Penn State pops Northwestern bubble Wildcats' Big Ten streak shattered in 34-9 blowout

November 03, 1996|By Jason LaCanfora | Jason LaCanfora,SUN STAFF

UNIVERSITY PARK, Pa. -- Northwestern quarterback Steve Schnur squatted helplessly at his own 35-yard line, attending to an injured offensive lineman while a pack of Penn State players charged toward the end zone with the ball Schnur had fumbled after being blindsided.

The snow was falling harder than it had all day. The noise created by 96,000-plus fans at Beaver Stadium was at its peak. The menacing sound of a roaring lion blared from the public-address speakers.

It was that kind of day for the Wildcats.

Schnur's fumble late in the second quarter resulted in a Nittany Lions field goal, stretching the Penn State lead to 24 points. It was one of three Wildcats turnovers in the first half that led to 13 Penn State points.

That first-half dominance catapulted the Nittany Lions to a 34-9 victory, ending Northwestern's 13-game Big Ten winning streak and dropping the Wildcats from first place in the conference.

The No. 15-ranked Nittany Lions, needing the win to stay in contention for a big-time bowl game, raised their record to 8-2 (4-2 Big Ten).

"I think that's probably the best game we played all year," Penn State coach Joe Paterno said. "I never expected we'd win by that many points, but I really thought we'd win this football game."

The Wildcats (7-2, 5-1) were in the game early. All-America running back Darnell Autry, back after missing a game with a shoulder injury, rushed for 50 yards on his first 11 carries. But as the Wildcats fell farther behind, they had to turn to a usually effective passing game to catch up.

Northwestern did nothing through the air yesterday when it counted. Schnur, the Big Ten's leader in passing efficiency, was 4-for-12 in the first half and was sacked seven times. D'Wayne Bates, the Big Ten's leading receiver, didn't catch a pass until the second half, when the game was well out of reach.

"We probably put one stunt in there they hadn't seen before," Paterno said. "I think our kids just took off and weren't worried about not getting to them. We played as well as we could defensively."

Meanwhile, Nittany Lions quarterback Wally Richardson, who was almost benched for this game, completed eight of 12 first-half passes for 181 yards and one touchdown -- with assistance from wide receiver Joe Jurevicius.

Jurevicius caught a 51-yard over-the-shoulder bomb from Richardson on the Nittany Lions' second play of the game. Richard- son said he was so nervous he could barely call the play, but Jurevicius knew what was coming.

"That guy has been making plays for me," Richardson said. "I think that was the big play in the game to get things started for us. It helped my confidence."

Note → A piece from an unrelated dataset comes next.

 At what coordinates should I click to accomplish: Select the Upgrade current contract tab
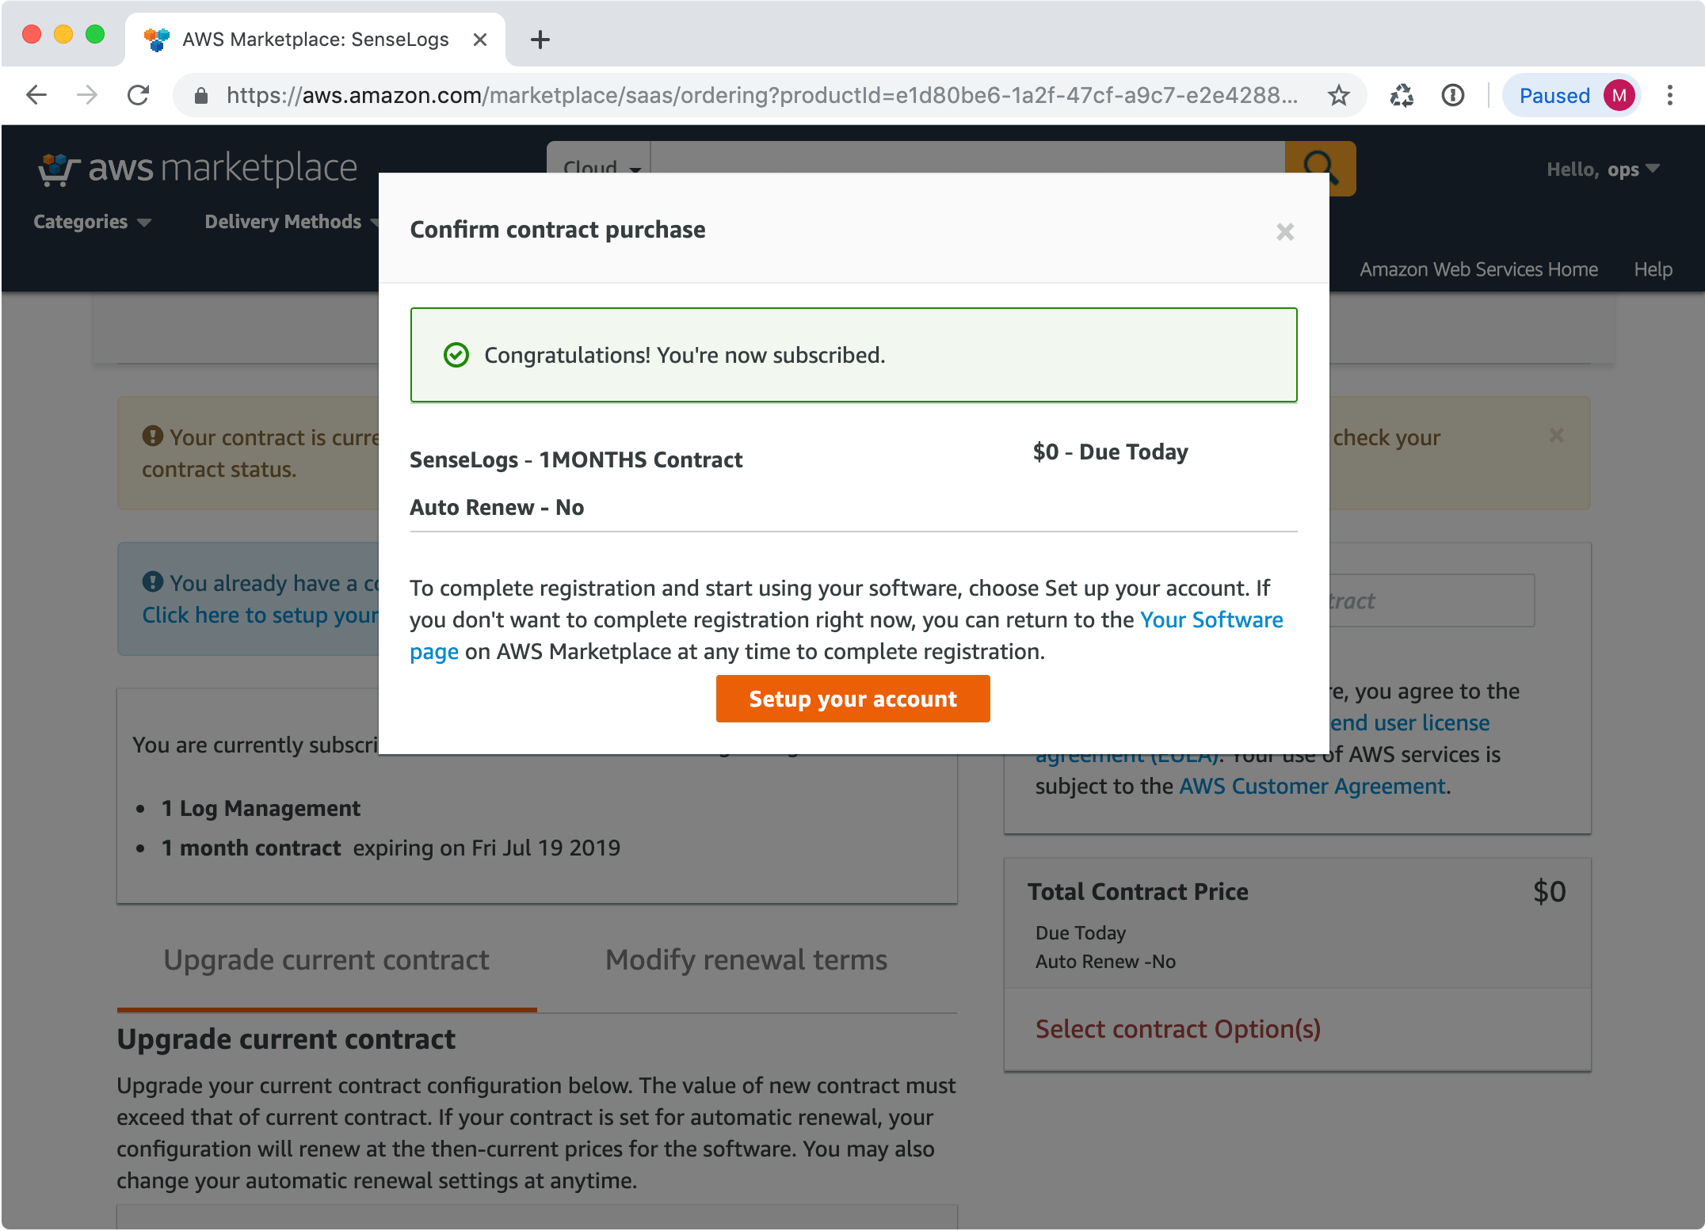(x=326, y=960)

The two hooked up again for a 17-yard play on Penn State's second possession. Running back Curtis Enis, who finished with 167 yards rushing, did the rest, bouncing to his left for a 39-yard touchdown scamper.

Richardson and his favorite target did it again on the third drive. Jurevicius got open down the right sideline, broke a tackle at the Northwestern 40, changed fields and sprinted to the goal for a 63-yard touchdown.

Penn State went on to score on its first five possessions and the rout was on.